Description : SCP-672 est une espèce de corail poussant dans les environnements désertiques. La riche couleur verte de SCP-672, pouvant le faire passer à première vue pour une plante, provient d’une espèce précédemment inconnue mais banale de zooxanthelle. La colonie est extrêmement efficace avec la gestion de ses ressources. Les individus morts sont mis en morceaux et tous leurs composants utiles sont redistribués, laissant derrière eux du calcaire qui ne peut être différencié des dépôts de coraux normaux que par [SUPPRIMÉ]. Lorsque SCP-672 n’est pas actif, ses polypes se rétractent dans leurs coquilles et deviennent presqu'impossibles à distinguer des formations rocheuses environnantes. Il est recommandé que les FIM s’équipent d’une copie du document 672-12 afin d'aider à l’identification lors des travaux sur le terrain relatifs à SCP-672. En dehors des événements d’expansion, SCP-672 deviendra périodiquement actif sur de courtes périodes afin de consommer une proie ou pour permettre à ses zooxanthelles d'effectuer de la photosynthèse.

SCP-672 a initialement été découvert par un [SUPPRIMÉ] en 19██ : un agent dormant implanté dans l’équipe alerta la Fondation sur la possible découverte d’une espèce SCP et tenta de détourner l’attention des autres membres de SCP-672 selon les procédures standards, mais il fut enfermé par ses collègues en raison de son attitude suspecte. L’agent D█████ expliqua par la suite que sa détention fut la principale raison de sa survie au futur événement d’expansion qui tua le reste de l’expédition.

SCP-672 se nourrit lorsqu'un animal touche l’un de ses polypes, que ce soit par hasard ou après avoir été leurré par un événement d’expansion. Le polype au contact de la proie arrache de petites portions de nourriture à l’aide de sa radula — les sujets tests ont rapporté expérimenter la même sensation que s’ils s’étaient éraflés la main sur des pierres acérées, et ce même en touchant légèrement SCP-672. L’observation des blessures causées par SCP-672 lorsqu'il se nourrit a montré que les polypes coordonnent leur mouvement afin de limiter les dommages causés à de simples éraflures.

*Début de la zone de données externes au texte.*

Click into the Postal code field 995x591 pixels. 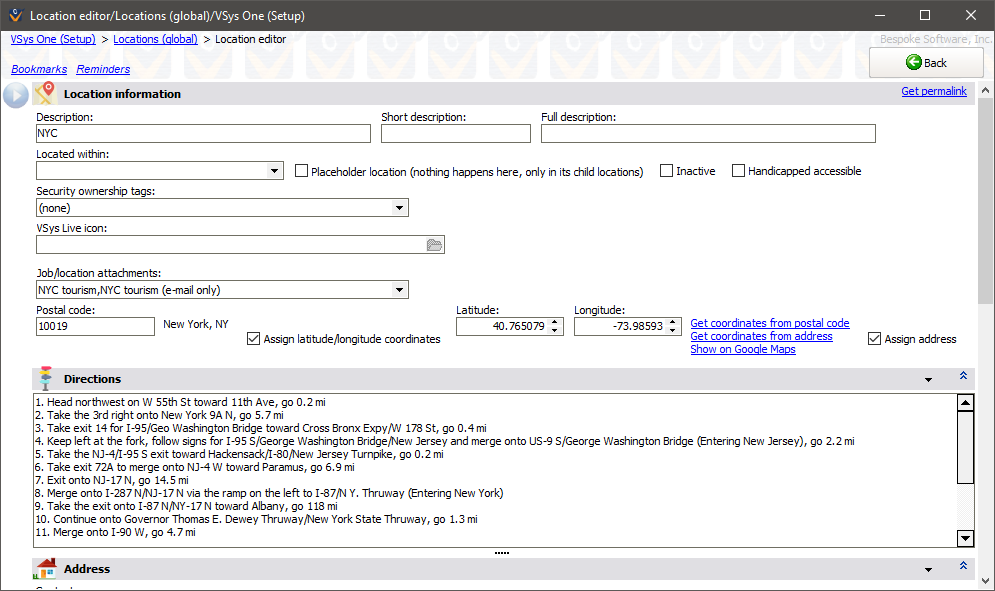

Les polypes transmettent la nourriture au sein de la colonie à l’aide de trous placés latéralement dans leurs coquilles, ce qui permet à tout le récif d’être nourri. Ce comportement alimentaire est relativement inoffensif et les sujets ont réussi à conserver des contacts prolongés avec SCP-672 sans subir de dommages sévères.

SCP-672 ne constitue une véritable menace que lors d'un événement d’expansion, durant lequel la colonie tentera d’absorber le maximum de proies possibles, ce qui conduira à sa reproduction. SCP-672 commencera alors à émettre une phéromone qui a été reconnue comme créant chez les vertébrés le désir d’avancer vers sa source. Les victimes tentent d’avoir le plus de contacts cutanés possibles avec SCP-672 une fois qu’elles l’atteignent, ce qui lui permet de se nourrir avec un maximum d’efficacité. Les reptiles sont les plus affectés par les phéromones, certains ayant été attirés depuis une distance de six (6) kilomètres de la colonie alors que la portée maximale de l’effet pour les oiseaux et les mammifères avoisine les deux (2) kilomètres. Lorsque les sécrétions de phéromones cessent, SCP-672 émet un nuage de spores. La plupart se fixeront sur et autour de SCP-672 ; une grande quantité retombera sur les proies capturées par la colonie. Toutes les victimes survivantes reviendront à un état normal une fois les phéromones dispersées et fuiront généralement la zone. Une fois les animaux morts, les spores, jusque-là inactives, grandiront afin de former une nouvelle colonie sur la dépouille.